Interestingly, their coats turn pure white in summer, perhaps to reflect the searing heat that pounds the Niger desert.
As recently as 2010, surveys concluded that there were still some 200 Addax in the wild.
But a massive oil-extraction installation set up by the China National Petroleum Corporation has proven a double threat.
Giant lorries and bulldozers have ripped up large swathes of the antelope’s habitat, reducing the land on which it forages for sparse shrubs and herbs.
Poaching for dinner
But military personnel assigned to protect the oil operation have also been poaching the animals in their last haven, the Termit and Tin-Toumma National Nature Preserve, the IUCN said.
“Eight skulls were found during the survey, some of them near the army encampment,” said Badalotti, who conjectured that the soldiers shot them for meat.
David Mallon, who heads the IUCN’s Antelope Specialist Group, said that the Addax is “simply unable to cope with the current level of disturbance and illegal killing.”
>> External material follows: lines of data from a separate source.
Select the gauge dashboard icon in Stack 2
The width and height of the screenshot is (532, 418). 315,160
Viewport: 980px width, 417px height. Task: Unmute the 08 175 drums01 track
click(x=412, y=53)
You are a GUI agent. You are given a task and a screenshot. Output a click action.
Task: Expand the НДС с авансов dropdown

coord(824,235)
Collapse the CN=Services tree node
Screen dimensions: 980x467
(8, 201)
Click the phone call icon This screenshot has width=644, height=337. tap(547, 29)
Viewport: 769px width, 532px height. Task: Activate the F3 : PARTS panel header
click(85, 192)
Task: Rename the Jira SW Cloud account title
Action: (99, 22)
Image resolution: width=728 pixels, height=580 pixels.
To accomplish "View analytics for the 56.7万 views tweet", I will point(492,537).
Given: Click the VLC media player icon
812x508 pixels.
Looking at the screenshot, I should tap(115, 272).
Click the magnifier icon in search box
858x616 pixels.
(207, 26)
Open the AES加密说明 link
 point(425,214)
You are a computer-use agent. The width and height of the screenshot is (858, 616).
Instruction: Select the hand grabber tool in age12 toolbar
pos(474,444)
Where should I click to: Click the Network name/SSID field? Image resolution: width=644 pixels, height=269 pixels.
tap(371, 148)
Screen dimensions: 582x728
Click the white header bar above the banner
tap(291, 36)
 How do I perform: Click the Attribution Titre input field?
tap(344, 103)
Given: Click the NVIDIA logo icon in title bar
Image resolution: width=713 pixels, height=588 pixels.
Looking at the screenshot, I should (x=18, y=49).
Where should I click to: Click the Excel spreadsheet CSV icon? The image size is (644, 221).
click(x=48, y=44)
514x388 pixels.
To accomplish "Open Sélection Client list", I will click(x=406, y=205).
If there is still hope for the species, it lies in coordinated captive breeding programmes in zoos around the world, especially in the United States, Japan and Australia.
They harbour some 600 specimens. In addition, another two hundred roam inside a large nature park in Morocco, south of Agadir, while hundreds more are held in private collections.
The fate of another desert antelope, the Scimitar-horned oryx, could foreshadow what’s in store for the Addax.
The large, distinctive oryx—hunted for its long, gently-curved horns—was classified “extinct in the wild” in 2000, and had not been seen for many years before that.
As with the Addax, breeding centres house sizeable captive populations, notably one near Abu Dhabi.
But with none in the wild, repopulating their natural habitats will be very difficult.
“These programmes are incredibly expensive as compared to reducing threats in the wild,” said Badalotti.
“It is always best to maintain a population in the wild that can be reinforced by captive-bred individuals.”